--- Working data ---

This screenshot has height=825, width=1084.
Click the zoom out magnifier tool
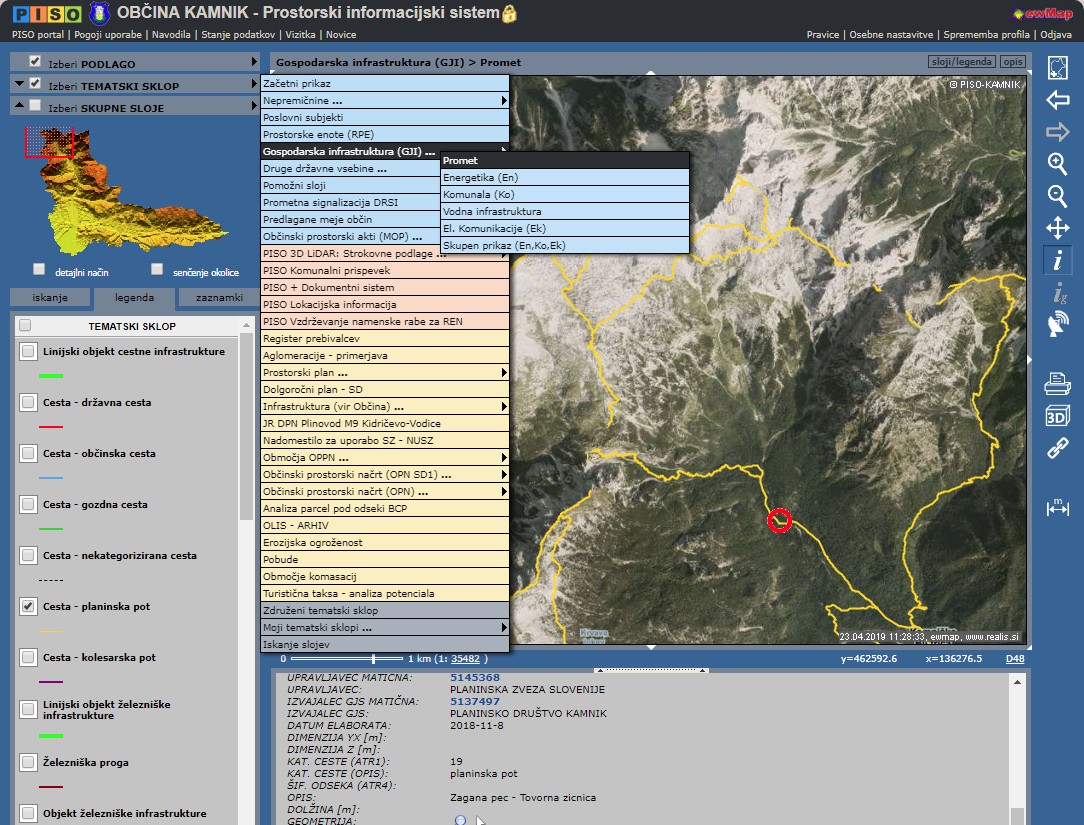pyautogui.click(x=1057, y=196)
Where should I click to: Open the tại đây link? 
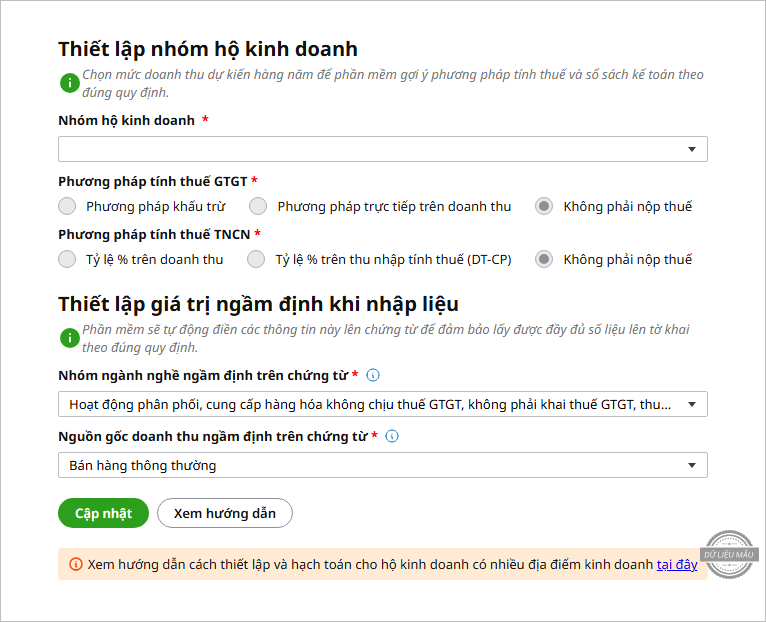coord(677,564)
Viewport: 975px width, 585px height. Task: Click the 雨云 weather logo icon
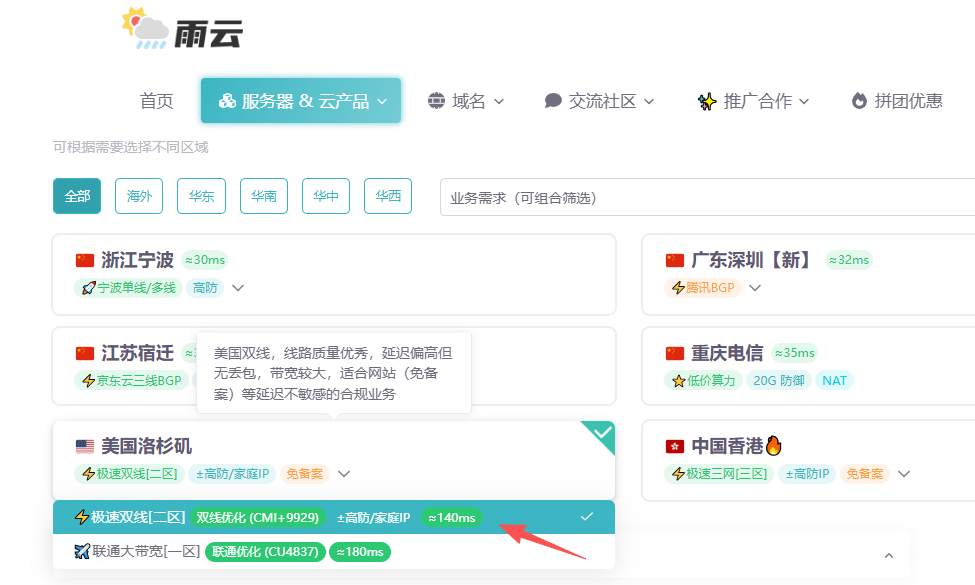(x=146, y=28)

---

Pictures are skipped here. Print exactly, and only, the lines from the one holding "Click the zoom out magnifier tool" through the final line of the material above, both ends included.

__Response box__
Click the zoom out magnifier tool
pyautogui.click(x=1057, y=196)
Where should I click to: Open the tại đây link? 
coord(677,564)
Viewport: 975px width, 585px height. Task: Click the 雨云 weather logo icon
(x=146, y=28)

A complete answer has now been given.